TASKS
a - According to the Groovy Add-on documentation, why can references from Groovy to Java be resolved correctly in step 3 of the Joint-Compiler's process? Answer in one to three sentences.
b - Answer these questions about the Groovy Add-on documentation:
(i) Which Groovy version goes with add-on version v2.4?
(ii) What value does the sample configuration give gitcr.branch?
(iii) With gitcr.optional set to true, what happens if gitcr.uri is invalid?
c - Write the next part of the Groovy Add-on documentation, picking up after its last sentence.

GIVEN PASSAGE
::::

Groovy Add-on

The Groovy Add-on allows to use the Groovy language within z2 applications. It supports pure Groovy modules as well as modules containing both Java and Groovy source code.

Repository

z2-addons-groovy

Version map

add-on version Groovy version
v2.2, v2.3 2.0.6
v2.4, master 2.3.11

How does it work?

The z2-Groovy compiler checks for each source component (i.e. java/src.api and java/src.impl) whether it contains pure Groovy source files or Java and Groovy sources and chooses the appropriate compiler.

The Joint-Compiler of Groovy SDK compiles mixed Groovy and Java sources within three passes: In step 1) all Groovy classes are compiled as stubs (i.e. only the signatures w/o any lines of code) so that in step 2) the Java compiler from the JDK can compile all Java classes and resolve all dependencies to Groovy classes using the stubs. In step 3) the Groovy source files are translated into bytecode - since the Java classes are now translated, references from Groovy to Java can be also resolved correctly.
If however no Java sources are found step 1 and 2 are skipped and the compilation process is speed-up by leaving only the plain Groovy compiler!

A mixture of Groovy classes and Java classes across z2 modules is supported as well. Since cyclic dependencies are not allowed this does not even require the Groovy Joint-Compiler.

How do I use it?

1) Include the Groovy Add-on

At first you need to add the Groovy Add-on repository to your environment with gitcr.uri=http://git.z2-environment.net/z2-addons.groovy (see also the environment module of Sample-groovy-in-Z2).

environment/groovyAddon.properties:

com.zfabrik.systemStates.participation=com.zfabrik.boot.main/sysrepo_up

# git stored component repository
com.zfabrik.component.type=com.zfabrik.gitcr

# true <=> optional repository. If gitcr.uri is invalid, then this gitcr will be ignore silently  
gitcr.optional=true

# this can also point to a remote repository like 
# ssh://myserver/some/git/repo
gitcr.uri=http://git.z2-environment.net/z2-addons.groovy

# the git branch to use (e.g. 'master')
gitcr.branch=master

2) Write code

Put Groovy source files into the same structure as Java source files - i.e. <module-name>/java/src.api, <module-name>/java/src.impl or <module-name>/java/src.test (see the com.zfabrik.samples.groovy.web module of Sample-groovy-in-Z2).

::::

INPUT DATA
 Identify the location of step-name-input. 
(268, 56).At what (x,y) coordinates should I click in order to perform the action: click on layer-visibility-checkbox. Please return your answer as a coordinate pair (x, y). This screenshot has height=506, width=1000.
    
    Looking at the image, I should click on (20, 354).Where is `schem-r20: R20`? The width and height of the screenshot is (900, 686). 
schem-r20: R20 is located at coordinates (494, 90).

::::

RESULTS OF THE TASKS
a - By step 3 the Java compiler has already translated all Java classes in step 2. The Groovy source files are therefore compiled into bytecode after the Java classes exist, so their references to Java can be resolved.

b -
(i) 2.3.11
(ii) master
(iii) The gitcr is ignored silently.

c -
3) Define compile order

Edit the Java component descriptor and change/add the java.compile.order property:

<module-name>/java/z.properties:

com.zfabrik.component.type=com.zfabrik.java
java.privateReferences=...
java.publicReferences=...

java.compile.order = groovy

When using Spring with AspectJ the compile order will be:

java.compile.order = groovy, spring_aspectj

4) Adjust memory settings

You might need to change the heap and the perm size settings of the web worker in your environment since Groovy is usually more memory hungry than Java.

environment/webWorker.properties:

...
worker.process.vmOptions=\
 -Xmx128m -Xms128m -XX:+HeapDumpOnOutOfMemoryError -XX:MaxPermSize=256m \
...

Trouble Shooting

Trouble running code in Eclipse

When working with Groovy code in Eclipse and having resolved a module's classpath with the Eclipsoid plugin you will have the Groovy libraries coming with this addon on the Eclipse project classpath. Eclipse's Groovy support plugin brings its own version of the groovy-all library that may (and typically will) differ from the add-on's version.

You will see an error message of the form

groovy-all is loaded in version x.y.z and you are trying to load version a.b.c

Fix: Remove the Groovy Libraries classpath container from your project by opening the project properties, choosing "Java build path" and "Libraries".